14. Indemnity. The Pledgors, jointly and severally, will indemnify and hold harmless each of the Secured Parties and each of their respective employees, representatives, officers and directors from and against any and all claims, liabilities, investigations, losses, damages, actions, and demands by any party against the Secured Parties or any of them resulting from any breach or alleged breach by any Pledgor of any representation or warranty made hereunder, or otherwise arising out of this Pledge Agreement, unless, with respect to any of the above, any of the Secured Parties are finally judicially determined to have acted or failed to act with gross negligence or willful misconduct. This Section 14 shall survive termination of this Pledge Agreement.

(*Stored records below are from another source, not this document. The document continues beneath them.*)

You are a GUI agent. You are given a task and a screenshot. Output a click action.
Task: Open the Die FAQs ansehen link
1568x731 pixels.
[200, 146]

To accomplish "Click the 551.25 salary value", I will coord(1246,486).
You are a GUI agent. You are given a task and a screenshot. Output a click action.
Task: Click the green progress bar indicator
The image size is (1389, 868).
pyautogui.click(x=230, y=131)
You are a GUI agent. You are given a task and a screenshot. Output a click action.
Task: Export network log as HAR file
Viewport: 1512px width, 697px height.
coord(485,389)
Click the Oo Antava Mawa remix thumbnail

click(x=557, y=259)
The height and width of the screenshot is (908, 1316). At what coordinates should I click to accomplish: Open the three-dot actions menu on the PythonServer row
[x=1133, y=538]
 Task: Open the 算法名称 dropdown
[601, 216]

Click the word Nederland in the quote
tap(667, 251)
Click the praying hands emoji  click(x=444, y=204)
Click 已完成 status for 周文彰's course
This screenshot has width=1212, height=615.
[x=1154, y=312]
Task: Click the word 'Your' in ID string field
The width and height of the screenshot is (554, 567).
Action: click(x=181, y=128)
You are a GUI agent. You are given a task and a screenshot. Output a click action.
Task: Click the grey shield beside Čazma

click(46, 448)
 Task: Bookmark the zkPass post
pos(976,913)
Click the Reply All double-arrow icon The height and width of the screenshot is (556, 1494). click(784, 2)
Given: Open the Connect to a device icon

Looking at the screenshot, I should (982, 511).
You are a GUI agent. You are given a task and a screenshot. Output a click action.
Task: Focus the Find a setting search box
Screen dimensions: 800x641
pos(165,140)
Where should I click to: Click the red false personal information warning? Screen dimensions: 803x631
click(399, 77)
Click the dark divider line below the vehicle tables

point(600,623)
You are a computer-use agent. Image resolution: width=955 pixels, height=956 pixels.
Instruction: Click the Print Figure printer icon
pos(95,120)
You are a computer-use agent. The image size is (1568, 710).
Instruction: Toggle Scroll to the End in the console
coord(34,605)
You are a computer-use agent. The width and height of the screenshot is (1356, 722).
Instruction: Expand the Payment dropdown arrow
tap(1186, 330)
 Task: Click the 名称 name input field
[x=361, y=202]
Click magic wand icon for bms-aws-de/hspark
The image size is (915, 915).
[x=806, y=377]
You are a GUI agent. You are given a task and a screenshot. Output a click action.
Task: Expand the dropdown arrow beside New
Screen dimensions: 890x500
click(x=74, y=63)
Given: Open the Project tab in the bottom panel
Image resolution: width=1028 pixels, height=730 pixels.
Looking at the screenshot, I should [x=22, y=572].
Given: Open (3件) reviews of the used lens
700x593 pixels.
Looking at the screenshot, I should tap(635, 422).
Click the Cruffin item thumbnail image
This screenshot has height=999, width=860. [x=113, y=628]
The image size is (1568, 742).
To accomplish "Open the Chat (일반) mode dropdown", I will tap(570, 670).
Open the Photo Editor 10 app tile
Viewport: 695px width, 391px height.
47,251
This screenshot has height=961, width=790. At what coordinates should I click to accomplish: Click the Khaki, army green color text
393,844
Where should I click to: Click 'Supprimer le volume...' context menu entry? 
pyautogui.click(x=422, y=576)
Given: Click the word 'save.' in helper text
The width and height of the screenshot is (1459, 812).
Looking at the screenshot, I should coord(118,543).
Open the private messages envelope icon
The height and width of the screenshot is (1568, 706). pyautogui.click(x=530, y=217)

15. Limitation On the Administrative Agent’s Duty In Respect Of Pledged Collateral. The Administrative Agent shall use reasonable care with respect to the Pledged Collateral in its possession or under its control. The powers conferred on the Administrative Agent hereunder are solely to protect its interest in the Pledged Collateral and shall not impose any duty upon it to exercise any such powers. Except for the safe custody of any Pledged Collateral in its possession and the accounting for moneys actually received by it hereunder, the Administrative Agent shall have no duty as to any Pledged Collateral or any income thereon, as to ascertaining or taking action with respect to calls, conversions, exchanges, maturities, tenders or other matters relative to any Pledged Collateral, whether or not the Administrative Agent, or any other Secured Party has or is deemed to have knowledge of such matters, or as to the taking of any necessary steps to preserve rights against any parties or any other rights pertaining to any Pledged Collateral. The Administrative Agent shall be deemed to have exercised reasonable care in the custody and preservation of any Pledged Collateral in its possession if such Pledged Collateral is accorded treatment substantially equal to that which the Administrative Agent accords its own property.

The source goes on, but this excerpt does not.